Prion-induced ferroptosis is facilitated by RAC3.

Prions are infectious agents that initiate transmissible spongiform encephalopathies, causing devastating neuronal destruction in Creutzfeldt-Jakob and Kuru disease. Rapid cell death depends on presence of the endogenous prion protein PrP(C), but its mechanistic contribution to pathogenesis is unclear. Here we investigate the molecular role of PrP(C), reactive oxygen species and lipid metabolism in ferroptosis susceptibility, a regulated cell death process characterized by lipid peroxidation. We discover that elevated expression of the cellular prion PrP(C) creates a relaxed oxidative milieu that favors accumulation of unsaturated long-chain phospholipids responsible for ferroptotic death. This condition is sustained by the luminal protein glutathione peroxidase 8, which detoxifies reactive species produced by protein misfolding.
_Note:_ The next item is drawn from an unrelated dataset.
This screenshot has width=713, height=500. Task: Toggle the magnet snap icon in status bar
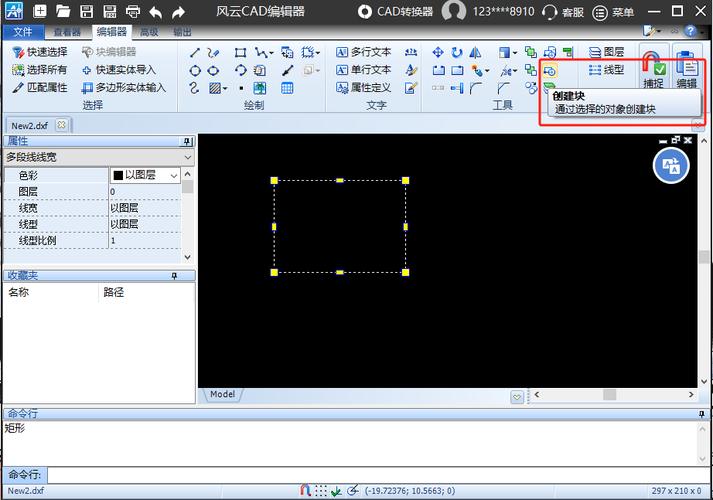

Consequently, both PrP(C) and infectious Creutzfeldt-Jakob disease (CJD) prions trigger ferroptotic markers and sensitization. This lethality is further enhanced by RAC3, a small GTPase. Depletion of RAC3 is observed solely in pathologically afflicted cortices in CJD patients, revealing a synergistic modulation of lipids and reactive species that drives ferroptosis susceptibility. Together, the results show that PrP(C) initially suppresses oxidative stress, attenuates cellular defenses, and establishes a systemic vulnerability to the ferroptotic cascade. These results provide insight into the mechanism underlying regulation of ferroptosis in prion diseases and highlight potential therapeutic targets for diseases involving dysregulated cell death processes.